Tous ses frères et sœurs ont été vaccinés contre la polio, la rougeole, le tétanos, la diphtérie et les oreillons.

Pourtant, l'un d'entre eux a contracté la rougeole lors de la dernière épidémie du pays.

"Il n'est pas tombé gravement malade, mais j'étais quand même inquiète pour lui", dit leur mère Tantine Katangalo.

Elle part avec Zawidi, marchant pendant près de deux heures pour atteindre le centre de santé.

Avec des gens "éparpillés dans les collines" et "peu de moyens de transport", les distances à parcourir par les parents sont énormes, explique Arsène Mubuto, le responsable de la médecine de Mwenga.

Au fil des ans, les milices armées ont forcé des dizaines de milliers de personnes à fuir leurs foyers ici.

"Nous les appelons les navetteurs du conflit", dit le Dr Mubuto. "Lorsqu'il y a des troubles dans une région, les gens se déplacent vers un village voisin et retournent ensuite chez eux."

Malgré ces circonstances, il affirme que beaucoup de choses ont déjà été réalisées au niveau local :

"Lorsque nous avons découvert la rougeole en 2019, nous avons agi rapidement et avons vacciné tout le monde en masse. Cela semble avoir réussi".

Qu'est-ce que la rougeole ?

La rougeole est un virus qui provoque d'abord un écoulement nasal, des éternuements et de la fièvre.

Quelques jours plus tard, elle entraîne une éruption cutanée qui commence sur le visage et se répand sur tout le corps.

La plupart des gens s'en remettent, mais la rougeole peut entraîner une invalidité à vie. Elle peut être mortelle, surtout si elle provoque une pneumonie dans les poumons ou une encéphalite (gonflement du cerveau).
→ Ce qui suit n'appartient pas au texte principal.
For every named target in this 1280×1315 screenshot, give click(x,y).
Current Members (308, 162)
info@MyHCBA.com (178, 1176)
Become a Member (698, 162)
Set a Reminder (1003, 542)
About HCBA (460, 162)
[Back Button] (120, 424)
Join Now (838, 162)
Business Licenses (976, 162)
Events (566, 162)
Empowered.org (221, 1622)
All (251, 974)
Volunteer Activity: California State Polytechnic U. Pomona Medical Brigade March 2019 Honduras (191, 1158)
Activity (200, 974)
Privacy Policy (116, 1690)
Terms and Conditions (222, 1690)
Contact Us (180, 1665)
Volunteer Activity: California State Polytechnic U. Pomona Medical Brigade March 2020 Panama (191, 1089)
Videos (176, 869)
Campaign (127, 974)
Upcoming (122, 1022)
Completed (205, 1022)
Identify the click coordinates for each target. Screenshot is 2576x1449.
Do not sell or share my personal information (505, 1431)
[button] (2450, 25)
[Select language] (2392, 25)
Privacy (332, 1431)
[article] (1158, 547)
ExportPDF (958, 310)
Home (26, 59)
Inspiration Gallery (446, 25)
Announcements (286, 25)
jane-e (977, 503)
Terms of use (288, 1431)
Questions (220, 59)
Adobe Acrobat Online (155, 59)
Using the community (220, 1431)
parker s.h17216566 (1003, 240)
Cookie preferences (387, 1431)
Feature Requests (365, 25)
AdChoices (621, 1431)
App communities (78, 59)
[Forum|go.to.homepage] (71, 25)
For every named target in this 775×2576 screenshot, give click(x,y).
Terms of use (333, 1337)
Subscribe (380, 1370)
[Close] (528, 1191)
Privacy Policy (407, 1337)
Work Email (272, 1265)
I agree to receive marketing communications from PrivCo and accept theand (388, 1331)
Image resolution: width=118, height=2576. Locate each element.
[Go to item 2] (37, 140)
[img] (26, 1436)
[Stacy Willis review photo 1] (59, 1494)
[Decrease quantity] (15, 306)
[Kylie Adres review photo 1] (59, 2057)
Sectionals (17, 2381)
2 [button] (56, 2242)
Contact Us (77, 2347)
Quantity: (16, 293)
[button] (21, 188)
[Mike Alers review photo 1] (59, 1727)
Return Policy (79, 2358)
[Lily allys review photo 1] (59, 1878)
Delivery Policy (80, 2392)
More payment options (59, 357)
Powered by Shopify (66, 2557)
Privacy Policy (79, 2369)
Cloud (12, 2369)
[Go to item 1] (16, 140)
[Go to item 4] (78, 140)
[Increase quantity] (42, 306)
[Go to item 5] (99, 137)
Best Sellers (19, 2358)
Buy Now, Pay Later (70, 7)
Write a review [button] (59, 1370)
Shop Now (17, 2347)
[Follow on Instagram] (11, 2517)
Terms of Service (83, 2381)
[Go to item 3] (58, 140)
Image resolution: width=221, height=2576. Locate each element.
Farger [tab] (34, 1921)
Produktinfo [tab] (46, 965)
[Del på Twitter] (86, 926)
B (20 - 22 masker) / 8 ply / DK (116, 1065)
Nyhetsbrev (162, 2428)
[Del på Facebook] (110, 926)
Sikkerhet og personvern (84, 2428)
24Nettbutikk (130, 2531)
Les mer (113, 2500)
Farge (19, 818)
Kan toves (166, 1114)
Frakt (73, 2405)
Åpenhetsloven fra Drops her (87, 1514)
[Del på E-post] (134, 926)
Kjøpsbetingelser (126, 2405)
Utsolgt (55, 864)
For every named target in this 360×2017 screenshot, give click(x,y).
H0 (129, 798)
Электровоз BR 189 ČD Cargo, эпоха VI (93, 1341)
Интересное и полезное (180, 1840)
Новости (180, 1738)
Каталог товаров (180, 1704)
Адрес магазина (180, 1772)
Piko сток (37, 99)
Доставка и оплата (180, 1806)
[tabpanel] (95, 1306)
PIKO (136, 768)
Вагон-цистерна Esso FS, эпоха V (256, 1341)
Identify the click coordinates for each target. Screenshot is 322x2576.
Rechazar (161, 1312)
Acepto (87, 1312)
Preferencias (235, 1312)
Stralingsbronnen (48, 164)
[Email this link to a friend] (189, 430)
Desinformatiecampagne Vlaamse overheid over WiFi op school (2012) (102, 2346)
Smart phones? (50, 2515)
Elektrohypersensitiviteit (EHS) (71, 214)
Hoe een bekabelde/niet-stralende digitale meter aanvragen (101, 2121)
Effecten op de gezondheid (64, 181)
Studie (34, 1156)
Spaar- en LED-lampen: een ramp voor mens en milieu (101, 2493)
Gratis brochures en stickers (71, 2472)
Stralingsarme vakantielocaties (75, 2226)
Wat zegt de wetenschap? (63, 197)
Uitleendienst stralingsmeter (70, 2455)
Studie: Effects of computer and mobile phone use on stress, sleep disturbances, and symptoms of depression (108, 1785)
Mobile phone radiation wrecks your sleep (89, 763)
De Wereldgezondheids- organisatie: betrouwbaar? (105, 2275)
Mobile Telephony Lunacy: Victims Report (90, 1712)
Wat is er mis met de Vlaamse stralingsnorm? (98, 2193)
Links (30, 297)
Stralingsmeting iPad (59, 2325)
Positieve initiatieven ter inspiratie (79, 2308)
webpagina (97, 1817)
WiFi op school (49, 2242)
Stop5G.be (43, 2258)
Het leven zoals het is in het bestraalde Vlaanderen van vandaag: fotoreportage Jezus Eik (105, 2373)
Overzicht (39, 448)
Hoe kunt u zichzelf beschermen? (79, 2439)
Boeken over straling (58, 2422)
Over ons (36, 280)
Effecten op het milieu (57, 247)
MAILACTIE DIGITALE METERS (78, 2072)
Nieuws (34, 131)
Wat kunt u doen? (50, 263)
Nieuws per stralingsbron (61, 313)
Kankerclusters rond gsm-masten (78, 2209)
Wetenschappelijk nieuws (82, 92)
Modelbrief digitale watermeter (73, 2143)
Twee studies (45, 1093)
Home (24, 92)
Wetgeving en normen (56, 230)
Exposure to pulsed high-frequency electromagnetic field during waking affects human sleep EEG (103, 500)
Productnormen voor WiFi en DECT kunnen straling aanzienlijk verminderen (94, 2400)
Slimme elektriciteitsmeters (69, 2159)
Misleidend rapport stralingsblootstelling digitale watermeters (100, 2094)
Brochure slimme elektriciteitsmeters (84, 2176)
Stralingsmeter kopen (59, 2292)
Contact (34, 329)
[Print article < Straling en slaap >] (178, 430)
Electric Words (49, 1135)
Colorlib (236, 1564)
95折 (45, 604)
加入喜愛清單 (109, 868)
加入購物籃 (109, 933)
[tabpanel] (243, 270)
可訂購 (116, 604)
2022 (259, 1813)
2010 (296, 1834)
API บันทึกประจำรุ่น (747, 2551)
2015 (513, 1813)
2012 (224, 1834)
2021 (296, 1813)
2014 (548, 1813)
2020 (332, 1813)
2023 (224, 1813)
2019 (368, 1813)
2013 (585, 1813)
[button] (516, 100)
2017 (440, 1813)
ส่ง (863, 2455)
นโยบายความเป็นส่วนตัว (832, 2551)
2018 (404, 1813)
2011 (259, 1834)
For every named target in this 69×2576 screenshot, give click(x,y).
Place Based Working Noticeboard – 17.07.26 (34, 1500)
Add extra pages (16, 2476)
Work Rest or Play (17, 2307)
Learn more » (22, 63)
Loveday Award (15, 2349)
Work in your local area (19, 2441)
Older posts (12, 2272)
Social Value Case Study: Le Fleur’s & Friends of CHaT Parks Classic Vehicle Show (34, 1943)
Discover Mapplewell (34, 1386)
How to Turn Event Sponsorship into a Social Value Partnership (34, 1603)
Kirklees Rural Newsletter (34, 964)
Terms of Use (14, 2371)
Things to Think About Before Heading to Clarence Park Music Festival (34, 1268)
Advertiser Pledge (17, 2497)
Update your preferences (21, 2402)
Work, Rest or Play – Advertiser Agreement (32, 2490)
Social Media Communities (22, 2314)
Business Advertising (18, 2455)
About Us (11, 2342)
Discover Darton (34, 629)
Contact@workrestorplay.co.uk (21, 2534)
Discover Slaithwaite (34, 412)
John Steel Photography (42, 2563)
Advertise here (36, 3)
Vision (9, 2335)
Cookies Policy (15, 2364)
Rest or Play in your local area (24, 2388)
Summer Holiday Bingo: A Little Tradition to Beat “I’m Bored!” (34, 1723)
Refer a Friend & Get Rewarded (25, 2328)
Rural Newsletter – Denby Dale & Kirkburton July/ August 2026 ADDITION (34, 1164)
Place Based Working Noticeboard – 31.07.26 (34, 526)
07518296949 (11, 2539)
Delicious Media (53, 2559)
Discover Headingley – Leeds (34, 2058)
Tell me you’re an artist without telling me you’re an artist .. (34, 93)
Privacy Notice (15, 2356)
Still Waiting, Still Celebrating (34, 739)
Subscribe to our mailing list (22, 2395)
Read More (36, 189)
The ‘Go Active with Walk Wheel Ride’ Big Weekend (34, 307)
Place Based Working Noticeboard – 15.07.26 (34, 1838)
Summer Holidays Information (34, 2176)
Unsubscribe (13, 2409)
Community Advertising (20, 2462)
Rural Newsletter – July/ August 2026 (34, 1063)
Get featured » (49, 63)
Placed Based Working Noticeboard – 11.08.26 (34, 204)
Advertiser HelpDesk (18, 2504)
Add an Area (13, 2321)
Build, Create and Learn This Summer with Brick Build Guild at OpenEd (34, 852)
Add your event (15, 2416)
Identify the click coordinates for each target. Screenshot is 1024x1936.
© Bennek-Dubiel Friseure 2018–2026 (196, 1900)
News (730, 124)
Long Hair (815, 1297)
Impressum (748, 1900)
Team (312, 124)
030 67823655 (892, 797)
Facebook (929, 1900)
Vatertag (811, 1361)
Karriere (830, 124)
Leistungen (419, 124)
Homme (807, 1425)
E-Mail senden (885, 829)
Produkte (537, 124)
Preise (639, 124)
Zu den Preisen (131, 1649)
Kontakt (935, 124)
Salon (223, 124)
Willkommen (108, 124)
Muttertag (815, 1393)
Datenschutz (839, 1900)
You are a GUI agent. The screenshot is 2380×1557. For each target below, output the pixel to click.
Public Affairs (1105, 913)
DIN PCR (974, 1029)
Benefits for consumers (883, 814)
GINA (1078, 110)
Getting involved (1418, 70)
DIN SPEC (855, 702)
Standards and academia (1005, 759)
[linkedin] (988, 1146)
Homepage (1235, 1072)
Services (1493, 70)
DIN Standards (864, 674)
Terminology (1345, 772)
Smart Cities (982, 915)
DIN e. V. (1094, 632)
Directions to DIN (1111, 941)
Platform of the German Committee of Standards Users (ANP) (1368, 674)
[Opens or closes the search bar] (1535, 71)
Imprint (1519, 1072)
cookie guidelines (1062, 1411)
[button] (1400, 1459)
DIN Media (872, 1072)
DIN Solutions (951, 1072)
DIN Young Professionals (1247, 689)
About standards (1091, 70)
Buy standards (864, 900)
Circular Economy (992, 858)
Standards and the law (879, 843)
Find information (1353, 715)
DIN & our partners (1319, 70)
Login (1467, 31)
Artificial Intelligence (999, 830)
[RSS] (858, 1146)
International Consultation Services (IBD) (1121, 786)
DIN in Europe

On estime que 110 000 personnes meurent de la rougeole chaque année dans le monde.

"La plupart des parents choisissent de venir ici avec leurs enfants même s'ils vivent loin", explique l'infirmier Doms Mushimgwa du centre de santé d'Iganda, près de Mwenga.

"Il n'y a pas de résistance au vaccin."

"Dans certaines régions, jusqu'à la moitié des enfants n'ont pas du tout accès aux vaccins", explique Jorge Caravotta, expert en santé à l'Unicef, l'agence des Nations unies pour l'enfance.

"Lors de l'épidémie d'Ebola, nous avons constaté que les vaccinations de routine ont diminué de 25 %, ce qui a entraîné une vaste épidémie de rougeole dans tout le pays".

Et comme le souligne le Dr Mubuto, chef de l'hôpital local : "même si nous pouvions [un jour] atteindre 100%, certains vaccins sont déjà détruits lorsqu'ils arrivent à l'hôpital."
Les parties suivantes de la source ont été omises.